Work instruction A
Reproduce the passage of the essay about the lost brother from "So many times I" to "unforgivable guessing game.", word for word.
Work instruction B
Write the next part of the essay about the lost brother, beginning after its final sentence.

I’ve sat in the chapel on many occasions, my head panging for an answer: why am I alone here? From our grandfather’s funeral five years ago to our mother’s wedding just last week and all the weekly visits to church in between, my heart was weighed down with so many questions to understand why you weren’t here with me. I kept you close to my heart, though I could never know you. My dear brother, you would been only two years younger, fourteen by now.
But you left us before you could even have your first birthday.
I’ve tried so many times to make out who you would be. Despite our elders, though they mean well, I wish that you would not have turned out like me. I wish you would have been free and strong and full of an innate brightness that I’ve taken many years to come by. I wish that you would have had many friends just with an outgoing heart and uncontrollable smiles that often do more to strain my shy, introverted nature. I wish that you would have had our mother’s eyes and my dad’s skin and inherited all the good genes I hadn’t. Wearily, they all let me know that you would have been someone just like me: beautiful and behaved. But at the end of the day, with nothing else to dwell on, I just wish you would have grown up.
So many times I eavesdrop on my friends’ familial nuisances, their annoying little siblings (many of whom are the same age that you would be now.) In passing, I know I’m in no position to understand how difficult it could be: taking responsibility for a sibling growing up. However, I can’t help the unadulterated jealousy, the grieving envy and the bitter, uninvited tears pooling in. The wet anger heats up in my throat and can’t release everything I’m thinking in the passive aggressive sighs. How much I would have given up to be annoyed by you and have petty fights with you, just so I could have known you—so that I would not be stuck with this unforgivable guessing game.
Whether in bed late in the still night or in a crowded unfamiliar situation, I ache with ambiguous feelings that I know will never crystallize into definite answers. When our parents would fight and I sat in my room trying to block the words out, I contended at that tender age that you did not live so you would not have to experience what I had to, and I pledged to be stronger in your stead. I wished it was better that you would have never felt the way I often did: shaken afraid and horribly alone with only the silence to keep me uncomfortable company. Perhaps it’s purely out of selfishness that I wish you were next to me in all the experiences that no one can truly understand. In face of adversities where I needed someone to lean on, I thought desperately of you and hated myself for being so confused—so self-minded.

Records supplied
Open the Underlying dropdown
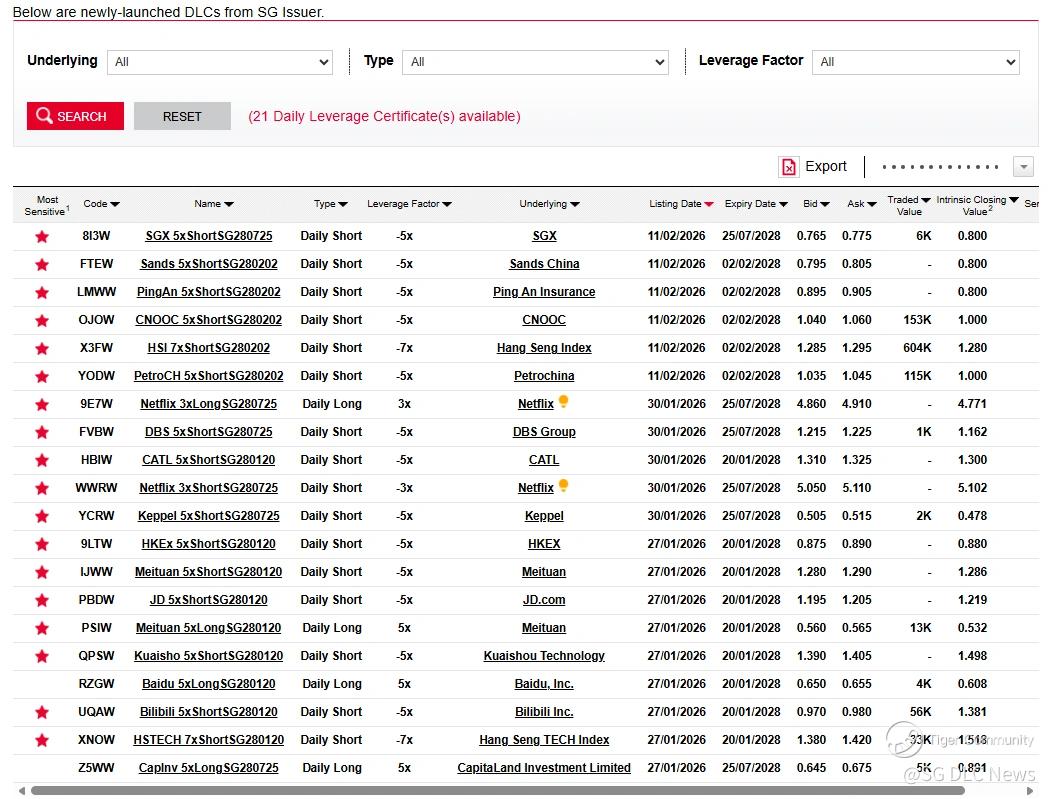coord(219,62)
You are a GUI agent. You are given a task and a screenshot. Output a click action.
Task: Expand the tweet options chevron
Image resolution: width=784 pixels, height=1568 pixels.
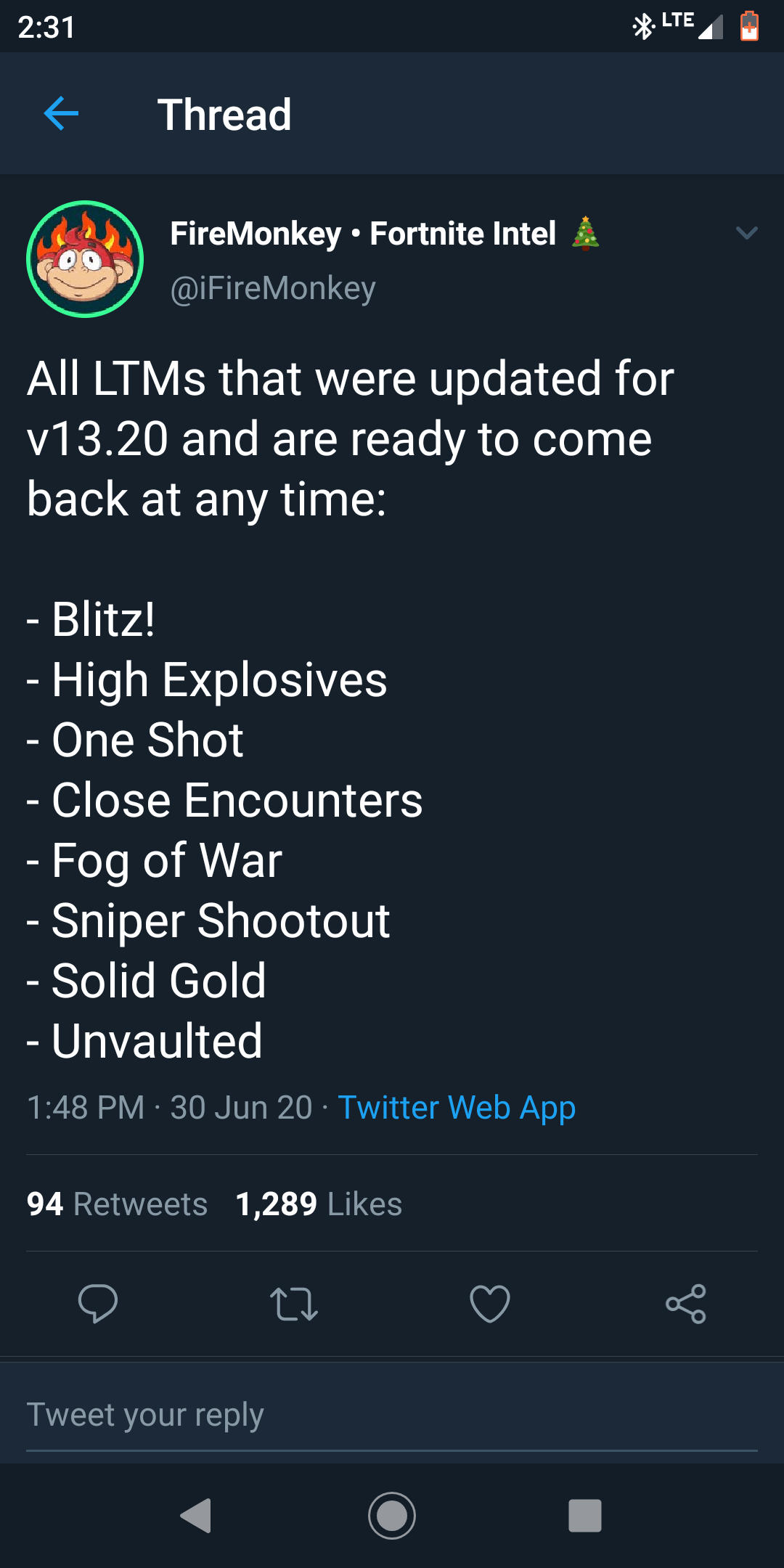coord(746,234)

--

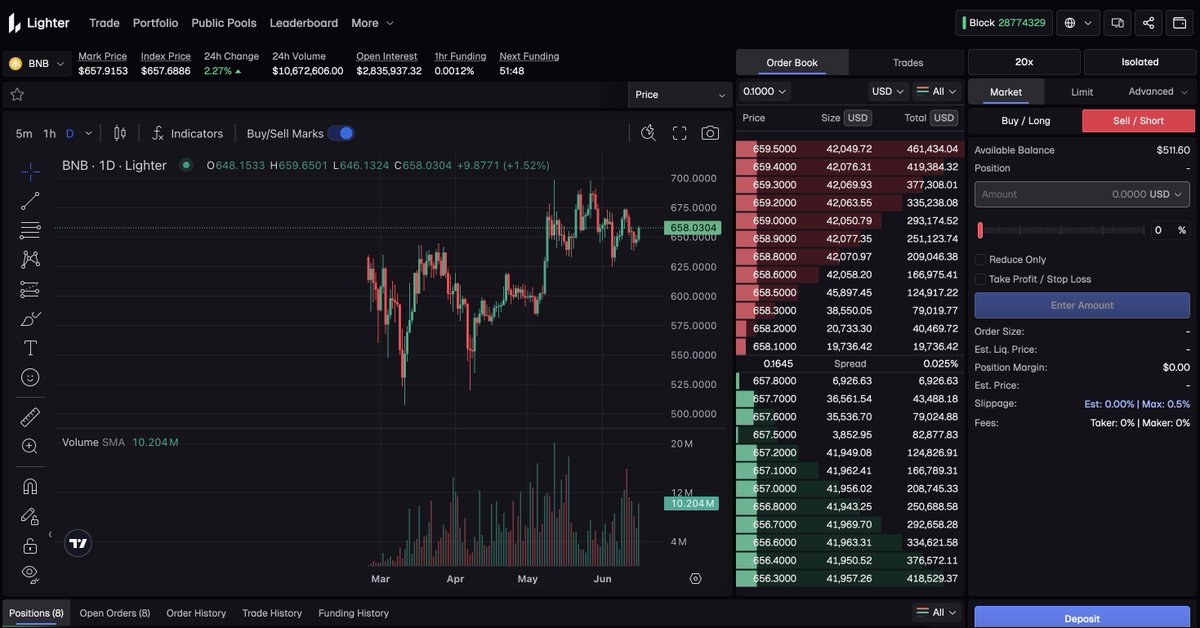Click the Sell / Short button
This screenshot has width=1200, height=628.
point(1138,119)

==

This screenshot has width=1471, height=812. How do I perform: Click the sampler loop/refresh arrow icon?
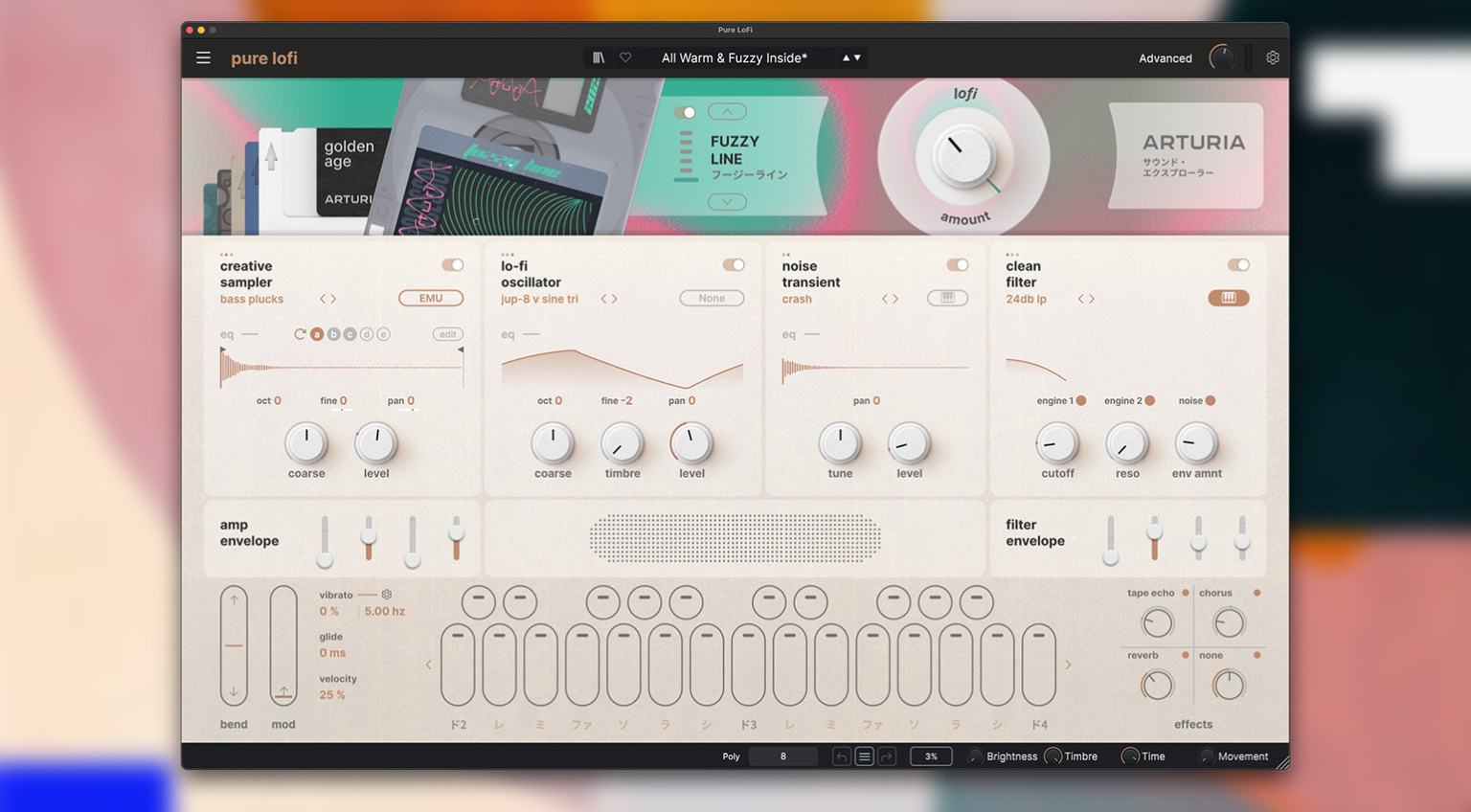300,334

Answer area A
So many times I eavesdrop on my friends’ familial nuisances, their annoying little siblings (many of whom are the same age that you would be now.) In passing, I know I’m in no position to understand how difficult it could be: taking responsibility for a sibling growing up. However, I can’t help the unadulterated jealousy, the grieving envy and the bitter, uninvited tears pooling in. The wet anger heats up in my throat and can’t release everything I’m thinking in the passive aggressive sighs. How much I would have given up to be annoyed by you and have petty fights with you, just so I could have known you—so that I would not be stuck with this unforgivable guessing game.

Answer area B
More recently, however, someone asked me what I think of fate and the reason why things happen. Perhaps I’ve become more pragmatic throughout the years, because I responded that I absolutely don’t believe in frivolous things of destiny. And it’s true: adversities don’t strike to punish us or to teach some sort of lesson. Millions don't endure unimaginably unfortunate lives for some mysterious, divine reason. The world is plagued with corruption by political and social causes. People die everyday because their body’s biology has failed them. We have good weather because of meteorology, and feel depressed because of the chemicals in our brain. If there is a higher being, it isn’t working against or for us in tacky symbols of praises or misfortunes for our luck and mishaps. Things just happen, and we have to carry on, but perhaps it’s easier said than done. In attempt to make sense of our lives, we anxiously want to pin-point our afflictions on something to blame or learn from, even if it’s something so lofty as destiny.
But at our mother’s wedding ceremony yesterday, I burst into tears for a reason I didn’t really know how to say. It wasn’t the move, or all the changes that came with remarriage. I didn’t want to avoid everyone or keep to myself or be bitter on my mother’s happiest day. But when they called out prayers for those who have passed, I noticed immediately that they didn’t say your name. Choked up, I paralyzed with the overwhelming realization that you were not with us. Somehow, I grew up this far without you, and I thought how much stronger I may have been if you were here with me, how much more open and friendlier and kinder I would be by knowing you. I grieved with a tight lip and trembling hands, ironically praying for answers as to why.
Because upon any hints of rational thought, I know all these wishes are hideously in vain and get lost in the wind. I could ask of the world for pretty much anything else, but it would never be you. I will never get to grow up with you. I will never get to spend Christmas by the fireplace with you. I will never get to cry about our parents’ divorce to someone who utterly understands me. I won’t get to complain to my friends about how annoying you are or tell them how wonderful you are. I will never get to tag you in a National Siblings Day photo, and embarrass you with a lengthy memoir of all our times together. Because those memories never happened, this is the closest thing I’ll have to that.
My dear brother whom only our father saw as he told our mother to look away, whose only place on this earth belongs in a white, heart-shaped urn, a tiny hospital gown and loose baby hairs: I have wished for a million arbitrary moments in my life with you. But right now, I guess I should hope instead. I hope that wherever heaven is, it’s not too far away to cringe at such horridly cheesy words: even though we’ve never met, I love you more than anyone I’ve ever known.